Os protetores íntimos menstruais e diários são tóxicos?

Fanny Le Brun

22 de junho de 2022

Cada vez mais mulheres se questionam sobre os riscos associados ao uso de protetores íntimos menstruais e diários: composição química, choque tóxico... Na França, a Agência Nacional de Segurança Sanitária da Alimentação, do Ambiente e do Trabalho (ANSES, sigla em francês) avaliou a segurança desse tipo de produto. Os ensaios revelaram a existência de substâncias químicas em absorventes internos (ou tampões) e externos, coletores menstruais e/ou protetores diários (ou protetores de calcinha), porém sem ultrapassar os limiares sanitários e sem evidências de qualquer risco relacionado com a presença dessas substâncias. Contudo, a ANSES recomendou que os fabricantes melhorem a qualidade das matérias-primas e revejam certos processos de fabricação, a fim de eliminar ou minimizar a existência de substâncias químicas nesses produtos.

Evitando o choque tóxico

A ANSES pontua algumas regras de higiene muito importantes para evitar a síndrome do choque tóxico, doença infecciosa aguda causada pela liberação da toxina bacteriana TSST-1, produzida por um tipo de Staphylococcus aureus, na circulação sanguínea:

  • respeitar as recomendações de utilização específicas de cada produto, particularmente o tempo de uso dos absorventes internos e dos coletores menstruais;

  • lavar as mãos antes e depois de trocar a proteção íntima;

  • utilizar absorventes íntimos somente durante a menstruação; e

  • escolher um absorvente íntimo com poder de absorção adequado ao fluxo menstrual, a fim de trocá-lo regularmente.

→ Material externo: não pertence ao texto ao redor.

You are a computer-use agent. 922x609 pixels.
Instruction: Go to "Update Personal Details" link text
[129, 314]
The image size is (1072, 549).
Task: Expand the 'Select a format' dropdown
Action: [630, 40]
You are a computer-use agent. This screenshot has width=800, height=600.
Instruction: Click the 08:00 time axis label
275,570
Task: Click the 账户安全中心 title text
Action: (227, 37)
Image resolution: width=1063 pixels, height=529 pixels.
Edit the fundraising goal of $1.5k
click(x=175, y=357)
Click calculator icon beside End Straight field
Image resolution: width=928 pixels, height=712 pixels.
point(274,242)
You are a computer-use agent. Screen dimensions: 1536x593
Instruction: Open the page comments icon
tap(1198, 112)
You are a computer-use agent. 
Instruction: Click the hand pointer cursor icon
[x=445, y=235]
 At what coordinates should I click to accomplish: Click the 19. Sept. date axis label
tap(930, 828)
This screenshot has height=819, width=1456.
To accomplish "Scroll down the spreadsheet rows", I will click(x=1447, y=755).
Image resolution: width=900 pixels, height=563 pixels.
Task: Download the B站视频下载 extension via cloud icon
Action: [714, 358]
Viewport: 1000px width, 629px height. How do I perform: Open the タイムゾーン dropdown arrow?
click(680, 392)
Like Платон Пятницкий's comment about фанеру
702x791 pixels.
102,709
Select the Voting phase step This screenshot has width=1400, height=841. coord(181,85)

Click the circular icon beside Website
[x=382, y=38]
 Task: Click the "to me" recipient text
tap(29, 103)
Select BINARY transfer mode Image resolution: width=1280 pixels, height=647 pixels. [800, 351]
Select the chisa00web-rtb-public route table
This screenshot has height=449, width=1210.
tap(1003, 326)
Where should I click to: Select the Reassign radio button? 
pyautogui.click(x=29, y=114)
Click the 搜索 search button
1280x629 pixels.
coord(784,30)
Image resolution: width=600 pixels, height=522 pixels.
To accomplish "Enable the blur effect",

Não foram observadas evidências de relação direta entre as propriedades físico-químicas dos materiais dos protetores íntimos e o risco de síndrome do choque tóxico. Esta síndrome parece estar ligada sobretudo às circunstâncias do uso, por exemplo, permanecer com o mesmo absorvente interno por muito tempo e/ou usar um absorvente (interno ou externo) com capacidade de absorção maior do que o necessário.

A agência francesa preconiza que os fabricantes de produtos de proteção íntima interna sinalizem com clareza os riscos relacionados com o choque tóxico nas embalagens e na bula, sobretudo dos coletores menstruais, que são mais recentes no mercado e reutilizáveis, diferentemente dos absorventes internos, que são descartáveis.

Este conteúdo foi originalmente publicado em Univadis Medscape Professional Network.